Im Gesetzesentwurf sollen von den zeugnisverweigerungsberechtigten Berufen nur Rechtsanwälte und Kammerrechtsbeistände absolut vor Maßnahmen der Zollbehörden geschützt werden, Ärzte dagegen nicht. „Diese vorgesehene Differenzierung ist nicht sachgerecht, denn sie beeinträchtigt das Vertrauensverhältnis zwischen den ärztlichen Berufsgeheimnisträgern und Patienten, die auf deren Hilfe angewiesen sind, nachhaltig“, sagte der Präsident der Sächsischen Landesärztekammer, Erik Bodendieck.

Verschwiegenheitsrechte und -pflichten seien gerade im Arzt-Patienten-Verhältnis jedoch unabdingbar, so Bodendieck. Patienten müssten sich ihrem Arzt gegenüber offenbaren können, ohne befürchten zu müssen, dass die sensiblen Informationen, die sie preisgeben, an Dritte gelangen. Umgekehrt sei für den Arzt die Kenntnis dieser Informationen die essentielle Grundvoraussetzung dafür, dass er eine qualifizierte medizinische Behandlung durchführen kann.

Das Bundesverfassungsgericht hatte mit Urteil vom 20.04.2016 (1 BvR 966/09 und 1 BvR 1140/09) die Differenzierung zwischen Strafverteidigern und sonstigen Rechtsanwälten bereits ausdrücklich für verfassungswidrig erklärt. Bodendieck: „Berufsspezifische Differenzierungen sind vor diesem Hintergrund abzulehnen“.

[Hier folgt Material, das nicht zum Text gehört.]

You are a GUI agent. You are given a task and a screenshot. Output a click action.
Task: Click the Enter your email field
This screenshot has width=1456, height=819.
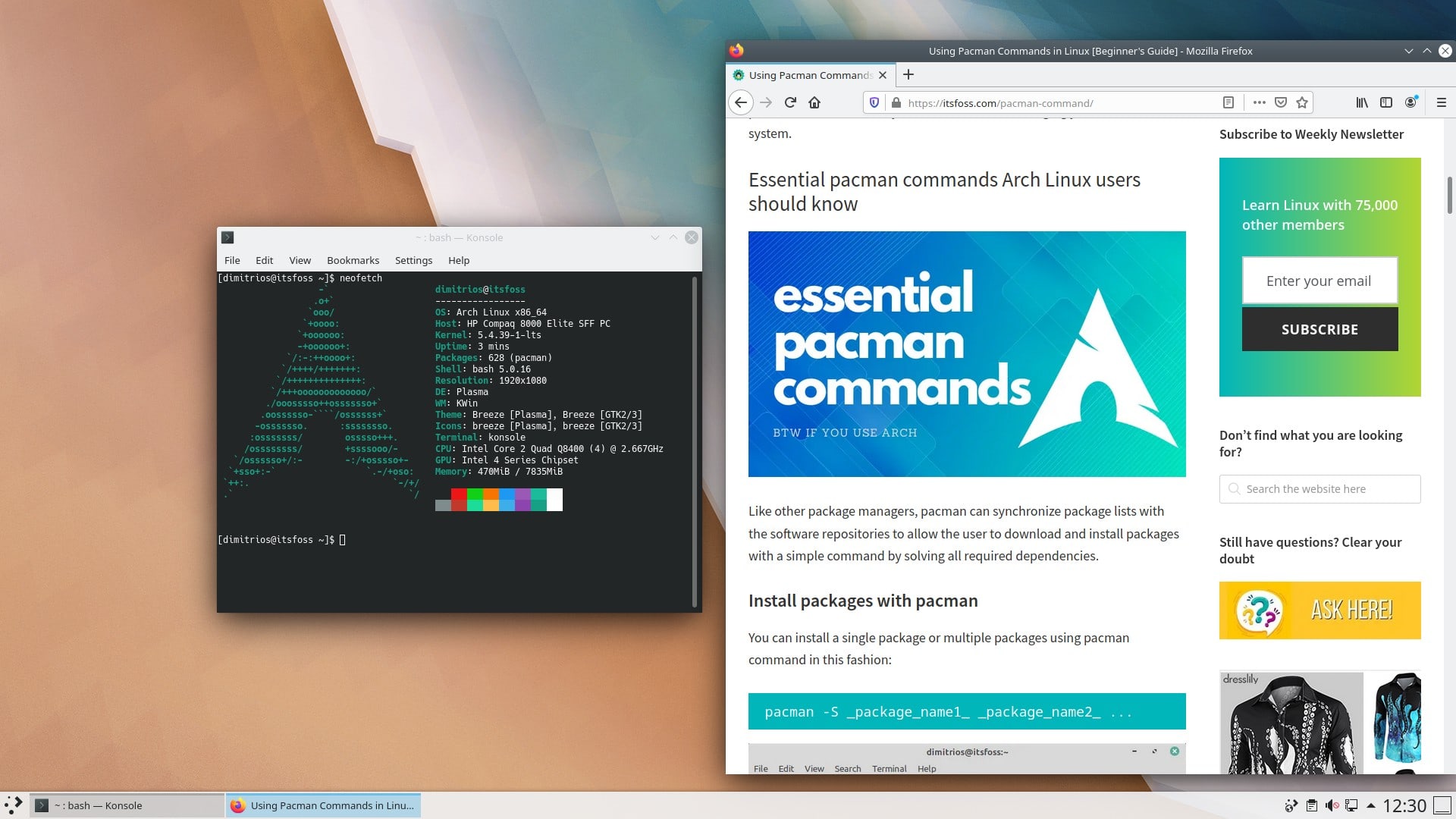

Unter Berücksichtigung der von Verfassungs wegen besonders geschützten Vertraulichkeit im Arzt-Patienten-Verhältnis bestehe bei Ermittlungsmaßnahmen vielmehr ein gesteigerter Schutzbedarf auch für die Berufsgruppe der Ärzte. Die Arzt-Patienten-Beziehung sollte absolut vor Maßnahmen gemäß dem Zollfahndungsdienstgesetz geschützt werden. Ärzte sind daher in den Kreis der absolut geschützten Personengruppen der Schutzvorschriften für zeugnisverweigerungsberechtigte Personen aufzunehmen, so die Rechtsexperten der Landesärztekammer.

Die Sächsische Landesärztekammer fordert den Gesetzgeber deshalb zu Änderungen im Entwurf auf. Darüber hinaus sollten die entsprechenden Regelungen im BKA-Gesetz ebenfalls geändert werden. Das hatte der 120. Deutsche Ärztetag bei seiner Tagung in Freiburg ebenfalls schon gefordert.